● **PROMPT**:
Count the lines in the data below that contain the string "heart", treating uppercase and lowercase as distinct, and give only that number.

[Item position data]
::::::::::

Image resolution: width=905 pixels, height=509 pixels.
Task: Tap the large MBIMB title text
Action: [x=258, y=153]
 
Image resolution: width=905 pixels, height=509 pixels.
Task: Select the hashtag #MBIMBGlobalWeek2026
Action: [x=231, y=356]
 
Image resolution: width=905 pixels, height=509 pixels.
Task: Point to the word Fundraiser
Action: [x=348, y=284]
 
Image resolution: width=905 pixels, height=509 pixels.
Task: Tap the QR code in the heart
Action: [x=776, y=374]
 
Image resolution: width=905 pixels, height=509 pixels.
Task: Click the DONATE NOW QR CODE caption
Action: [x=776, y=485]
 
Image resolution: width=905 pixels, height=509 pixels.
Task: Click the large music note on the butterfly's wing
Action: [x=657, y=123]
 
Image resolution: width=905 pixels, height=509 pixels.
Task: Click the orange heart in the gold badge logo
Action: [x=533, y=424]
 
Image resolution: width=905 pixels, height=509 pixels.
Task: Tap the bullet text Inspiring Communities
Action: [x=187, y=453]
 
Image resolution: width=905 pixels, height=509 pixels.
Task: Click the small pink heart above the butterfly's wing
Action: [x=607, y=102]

::::::::::

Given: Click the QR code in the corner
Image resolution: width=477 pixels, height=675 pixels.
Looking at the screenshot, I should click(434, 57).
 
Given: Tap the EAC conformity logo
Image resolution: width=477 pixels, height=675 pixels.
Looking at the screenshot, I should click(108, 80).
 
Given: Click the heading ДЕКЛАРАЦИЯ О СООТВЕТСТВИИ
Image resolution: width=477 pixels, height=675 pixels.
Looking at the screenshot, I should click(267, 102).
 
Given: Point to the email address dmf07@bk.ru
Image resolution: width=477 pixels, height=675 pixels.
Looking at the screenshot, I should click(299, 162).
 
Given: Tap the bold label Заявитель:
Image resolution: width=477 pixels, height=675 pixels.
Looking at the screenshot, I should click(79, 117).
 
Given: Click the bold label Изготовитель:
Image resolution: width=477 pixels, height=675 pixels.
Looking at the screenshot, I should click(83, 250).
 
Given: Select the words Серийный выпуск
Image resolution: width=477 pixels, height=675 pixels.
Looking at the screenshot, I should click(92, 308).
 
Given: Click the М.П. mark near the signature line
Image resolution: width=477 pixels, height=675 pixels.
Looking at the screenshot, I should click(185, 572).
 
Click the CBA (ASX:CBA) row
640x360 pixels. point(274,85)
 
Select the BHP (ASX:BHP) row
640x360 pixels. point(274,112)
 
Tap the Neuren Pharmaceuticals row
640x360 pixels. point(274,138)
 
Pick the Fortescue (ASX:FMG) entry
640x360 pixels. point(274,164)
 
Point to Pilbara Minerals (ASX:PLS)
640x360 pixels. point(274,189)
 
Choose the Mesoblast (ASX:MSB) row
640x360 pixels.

::::::::::

● **SOLUTION FOR THIS TASK**:
3